Six months post the transaction, the parent holding company changed the budget, cut the marketing spend, and integrated her product into another division. Due to these changes the revenue targets were suddenly unachievable. They were unachievable not because of change in performance but because of control

This is a classic earnout trap: when the founder’s payout depends on decisions they no longer control.
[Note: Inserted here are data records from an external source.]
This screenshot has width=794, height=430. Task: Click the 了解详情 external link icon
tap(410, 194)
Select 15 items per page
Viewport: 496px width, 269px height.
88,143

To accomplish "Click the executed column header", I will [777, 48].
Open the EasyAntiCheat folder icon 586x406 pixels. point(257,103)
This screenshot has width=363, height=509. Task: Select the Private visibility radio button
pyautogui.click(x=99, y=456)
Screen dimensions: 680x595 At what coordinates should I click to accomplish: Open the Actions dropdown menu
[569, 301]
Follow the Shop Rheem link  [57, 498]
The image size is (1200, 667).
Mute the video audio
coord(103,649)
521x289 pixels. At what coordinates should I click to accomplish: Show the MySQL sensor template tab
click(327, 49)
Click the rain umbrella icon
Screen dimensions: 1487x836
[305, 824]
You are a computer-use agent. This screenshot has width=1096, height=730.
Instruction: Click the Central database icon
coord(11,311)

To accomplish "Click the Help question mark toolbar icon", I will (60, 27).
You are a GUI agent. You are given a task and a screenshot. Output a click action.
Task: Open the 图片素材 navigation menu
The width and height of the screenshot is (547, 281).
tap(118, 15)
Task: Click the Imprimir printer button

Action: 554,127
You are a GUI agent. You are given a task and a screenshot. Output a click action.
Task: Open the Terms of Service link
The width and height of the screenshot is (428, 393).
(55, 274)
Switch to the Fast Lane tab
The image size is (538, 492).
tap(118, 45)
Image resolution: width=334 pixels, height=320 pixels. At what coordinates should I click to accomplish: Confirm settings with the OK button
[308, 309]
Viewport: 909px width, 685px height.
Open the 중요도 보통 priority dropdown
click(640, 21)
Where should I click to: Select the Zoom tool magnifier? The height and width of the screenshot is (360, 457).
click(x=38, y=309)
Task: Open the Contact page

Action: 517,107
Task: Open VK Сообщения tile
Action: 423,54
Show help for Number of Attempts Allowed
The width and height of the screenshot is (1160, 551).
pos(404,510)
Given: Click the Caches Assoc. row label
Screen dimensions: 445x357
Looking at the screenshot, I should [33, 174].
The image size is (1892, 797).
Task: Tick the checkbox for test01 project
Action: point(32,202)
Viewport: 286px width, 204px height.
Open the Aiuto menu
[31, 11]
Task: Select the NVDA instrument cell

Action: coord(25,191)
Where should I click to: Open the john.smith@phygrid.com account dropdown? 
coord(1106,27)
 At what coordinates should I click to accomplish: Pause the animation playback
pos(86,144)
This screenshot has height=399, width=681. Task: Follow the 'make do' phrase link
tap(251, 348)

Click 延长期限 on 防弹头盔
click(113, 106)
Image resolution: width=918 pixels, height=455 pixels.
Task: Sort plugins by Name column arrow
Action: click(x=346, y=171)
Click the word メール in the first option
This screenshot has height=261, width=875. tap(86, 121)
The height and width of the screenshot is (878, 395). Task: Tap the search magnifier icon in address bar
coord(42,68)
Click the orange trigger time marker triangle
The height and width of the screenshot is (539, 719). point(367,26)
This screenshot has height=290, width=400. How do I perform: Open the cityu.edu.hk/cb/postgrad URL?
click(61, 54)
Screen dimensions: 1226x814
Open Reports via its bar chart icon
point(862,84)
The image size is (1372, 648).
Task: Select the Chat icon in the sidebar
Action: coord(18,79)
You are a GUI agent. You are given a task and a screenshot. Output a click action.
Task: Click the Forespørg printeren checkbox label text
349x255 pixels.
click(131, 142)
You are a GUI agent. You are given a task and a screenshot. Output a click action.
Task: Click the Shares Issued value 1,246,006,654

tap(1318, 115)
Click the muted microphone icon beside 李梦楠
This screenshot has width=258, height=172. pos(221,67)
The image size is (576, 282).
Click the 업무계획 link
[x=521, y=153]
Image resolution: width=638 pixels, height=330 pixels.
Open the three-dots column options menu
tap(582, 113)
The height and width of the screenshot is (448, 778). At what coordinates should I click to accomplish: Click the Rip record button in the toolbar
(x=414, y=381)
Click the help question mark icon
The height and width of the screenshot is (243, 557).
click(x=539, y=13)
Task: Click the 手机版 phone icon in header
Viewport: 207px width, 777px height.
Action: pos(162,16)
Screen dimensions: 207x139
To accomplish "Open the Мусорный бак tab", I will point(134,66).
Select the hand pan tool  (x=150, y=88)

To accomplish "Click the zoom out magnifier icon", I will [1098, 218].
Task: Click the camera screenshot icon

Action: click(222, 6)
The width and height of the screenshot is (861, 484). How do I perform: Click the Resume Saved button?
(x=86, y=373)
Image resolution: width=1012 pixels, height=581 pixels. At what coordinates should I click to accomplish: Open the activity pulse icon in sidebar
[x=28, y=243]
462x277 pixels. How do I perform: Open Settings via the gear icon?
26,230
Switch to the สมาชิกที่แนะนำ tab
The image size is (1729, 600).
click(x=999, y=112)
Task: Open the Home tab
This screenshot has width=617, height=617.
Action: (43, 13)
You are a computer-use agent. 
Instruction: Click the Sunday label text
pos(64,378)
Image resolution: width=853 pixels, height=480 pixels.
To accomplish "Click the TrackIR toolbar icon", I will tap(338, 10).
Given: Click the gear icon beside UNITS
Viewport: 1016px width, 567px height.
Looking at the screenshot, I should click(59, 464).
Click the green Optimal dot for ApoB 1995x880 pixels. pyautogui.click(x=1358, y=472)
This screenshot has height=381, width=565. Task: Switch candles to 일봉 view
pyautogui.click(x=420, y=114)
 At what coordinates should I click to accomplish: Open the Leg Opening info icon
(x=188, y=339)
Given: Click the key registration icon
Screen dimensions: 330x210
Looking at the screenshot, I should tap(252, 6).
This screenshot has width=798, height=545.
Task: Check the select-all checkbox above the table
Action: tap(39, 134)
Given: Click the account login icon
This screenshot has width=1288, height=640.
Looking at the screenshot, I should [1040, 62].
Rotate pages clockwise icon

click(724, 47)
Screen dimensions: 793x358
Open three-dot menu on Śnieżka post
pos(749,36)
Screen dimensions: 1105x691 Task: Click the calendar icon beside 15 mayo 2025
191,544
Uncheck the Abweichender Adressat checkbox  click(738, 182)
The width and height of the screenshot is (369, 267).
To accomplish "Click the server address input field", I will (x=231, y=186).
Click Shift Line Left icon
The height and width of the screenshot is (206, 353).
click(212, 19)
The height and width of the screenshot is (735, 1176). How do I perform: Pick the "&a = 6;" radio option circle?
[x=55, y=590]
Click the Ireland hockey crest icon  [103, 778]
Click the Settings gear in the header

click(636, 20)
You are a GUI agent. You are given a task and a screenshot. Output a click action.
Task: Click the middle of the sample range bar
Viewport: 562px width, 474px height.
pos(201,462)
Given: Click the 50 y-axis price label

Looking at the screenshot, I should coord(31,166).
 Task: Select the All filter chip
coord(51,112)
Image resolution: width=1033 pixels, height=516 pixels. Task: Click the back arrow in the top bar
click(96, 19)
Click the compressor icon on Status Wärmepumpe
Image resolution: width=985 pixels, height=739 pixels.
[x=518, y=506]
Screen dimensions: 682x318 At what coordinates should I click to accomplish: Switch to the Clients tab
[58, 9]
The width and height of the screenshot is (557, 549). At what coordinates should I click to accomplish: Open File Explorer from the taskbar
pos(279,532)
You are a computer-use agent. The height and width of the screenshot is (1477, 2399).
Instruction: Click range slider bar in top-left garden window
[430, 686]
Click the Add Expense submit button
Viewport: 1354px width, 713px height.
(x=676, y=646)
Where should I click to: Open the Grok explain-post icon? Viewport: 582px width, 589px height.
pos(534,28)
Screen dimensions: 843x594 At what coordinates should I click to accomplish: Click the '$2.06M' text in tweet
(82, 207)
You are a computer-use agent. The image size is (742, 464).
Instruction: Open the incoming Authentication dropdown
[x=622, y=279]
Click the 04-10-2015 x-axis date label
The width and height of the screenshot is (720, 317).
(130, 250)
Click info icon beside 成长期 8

Disputes over earnouts are one of the top causes of post-M&A litigation. The numbers can be ambiguous, accounting standards flexible, and incentives misaligned. What was meant to align interests often ends up doing the opposite.

The Art of a Fair Earnout

A good earnout should not be about clever lawyering or smart accounting but rather about clarity and trust. Deals that work tend to:

  • Define exactly how metrics are calculated (and who controls them)
  • Use measurable outcomes like revenue rather than subjective ones like “synergies”
  • Have transparent reporting and dispute mechanisms
  • Give founders reasonable autonomy to hit their targets

When structured well, earnouts can be powerful motivators that rewards performance while protecting both sides.

More Than a Clause

Earnouts have become a symbol of the new dealmaking era, it represents a cautious, data-driven, and accountability-focused approach. They reflect a shift from “buying promises” to “buying performance.” And for founders, they’re a reminder that the deal doesn’t end when the ink dries, sometimes, it’s just beginning.

In the end, an earnout is more than a clause, it’s a test of alignment, integrity, and execution. It has the ability to turn a sale into a partnership or a celebration into a courtroom battle, just ask HP after its acquisition of Autonomay in 2011.

As more deals rely on them, understanding earnouts might just be the difference between a good exit and a great one.